Beaucoup de familles avaient des vignes et on encavait un peu de vin. Il est évident qu'on ne vendait pas la vendange ; toute la récolte était montée au village et était consommée. A la fin du printemps, lorsque les tonneaux étaient presque vides on "faisait la piquette". L'opération consiste à rajouter de l'eau et un peu de sucre au vin restant dans le tonneau. La "piquette" était la boisson traditionnelle du paysan pendant les pénibles travaux de la campagne.

En été, tous les hommes en bonne santé travaillaient la campagne; en hiver ils "gouvernaient" le bétail et coupaient du bois. On profitait aussi de prendre quelque repos, après les durs travaux de la "bonne saison". De temps en temps, il y avait, en hiver, une "coupe de bois" qui donnait du travail aux hommes et qui assurait la réserve de bois de chauffage. Faire une coupe de bois c'est abattre des arbres dans la forêt mais pas n'importe lesquels.

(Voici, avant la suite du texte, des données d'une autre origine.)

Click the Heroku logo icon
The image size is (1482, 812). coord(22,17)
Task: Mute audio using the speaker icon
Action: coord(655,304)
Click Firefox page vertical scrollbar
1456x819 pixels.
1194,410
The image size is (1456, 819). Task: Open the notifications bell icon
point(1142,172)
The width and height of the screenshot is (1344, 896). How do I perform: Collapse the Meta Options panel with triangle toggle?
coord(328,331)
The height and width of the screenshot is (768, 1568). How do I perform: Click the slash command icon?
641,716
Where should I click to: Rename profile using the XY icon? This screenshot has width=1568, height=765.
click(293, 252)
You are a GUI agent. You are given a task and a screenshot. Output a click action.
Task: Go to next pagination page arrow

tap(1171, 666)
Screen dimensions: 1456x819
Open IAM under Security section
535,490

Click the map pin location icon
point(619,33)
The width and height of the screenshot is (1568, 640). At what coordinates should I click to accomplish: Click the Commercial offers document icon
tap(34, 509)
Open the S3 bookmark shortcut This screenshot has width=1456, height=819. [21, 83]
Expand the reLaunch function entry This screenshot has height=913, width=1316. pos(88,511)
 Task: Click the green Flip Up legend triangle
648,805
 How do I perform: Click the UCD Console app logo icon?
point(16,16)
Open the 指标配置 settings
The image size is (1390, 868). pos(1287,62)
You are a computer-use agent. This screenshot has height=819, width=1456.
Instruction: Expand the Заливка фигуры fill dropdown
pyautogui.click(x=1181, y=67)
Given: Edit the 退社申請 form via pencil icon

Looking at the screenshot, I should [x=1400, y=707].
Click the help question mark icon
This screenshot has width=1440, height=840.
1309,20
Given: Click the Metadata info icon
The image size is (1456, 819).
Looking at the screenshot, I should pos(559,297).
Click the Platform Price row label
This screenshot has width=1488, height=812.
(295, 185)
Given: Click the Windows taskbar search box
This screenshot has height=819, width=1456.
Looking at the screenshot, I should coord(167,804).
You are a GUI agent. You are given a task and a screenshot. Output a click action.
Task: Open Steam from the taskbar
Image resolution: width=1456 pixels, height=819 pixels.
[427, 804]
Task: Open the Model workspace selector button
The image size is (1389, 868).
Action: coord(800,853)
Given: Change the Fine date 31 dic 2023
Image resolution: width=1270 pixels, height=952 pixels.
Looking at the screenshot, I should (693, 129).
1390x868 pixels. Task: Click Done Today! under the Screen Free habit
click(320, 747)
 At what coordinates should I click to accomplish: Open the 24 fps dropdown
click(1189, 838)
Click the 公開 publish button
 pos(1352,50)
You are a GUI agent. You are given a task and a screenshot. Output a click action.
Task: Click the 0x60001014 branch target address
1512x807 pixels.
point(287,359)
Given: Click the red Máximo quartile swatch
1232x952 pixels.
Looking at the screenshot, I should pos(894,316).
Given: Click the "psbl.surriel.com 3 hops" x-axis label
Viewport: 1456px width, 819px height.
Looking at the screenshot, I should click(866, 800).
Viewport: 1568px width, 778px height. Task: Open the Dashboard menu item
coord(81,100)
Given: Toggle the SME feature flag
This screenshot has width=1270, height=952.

Le garde-forestier, armé de la hachette dont le talon-marteau porte en relief les lettres VZ, marque de la commune, pratique une entaille en forme d'écusson sur la tige du sapin et frappe l'empreinte du marteau, tandis que le marqueur écrit à la craie le numéro du lot. Il comprendra un, deux, trois, quatre arbres ou plus, suivant leur grosseur. Reportés sur des billets indiquant le nombre de sapins ou de mélèzes les numéros sont tirés au sort.

En contrepartie, celui qui a décidé de tirer un lot devra faire une corvée, à savoir une journée de "manoeuvre". Le forestier en assure l'organisation et la direction. Il fait procéder à l'amélioration des chemins forestiers, à la construction de nouveaux tronçons et au reboisement des terrains communaux.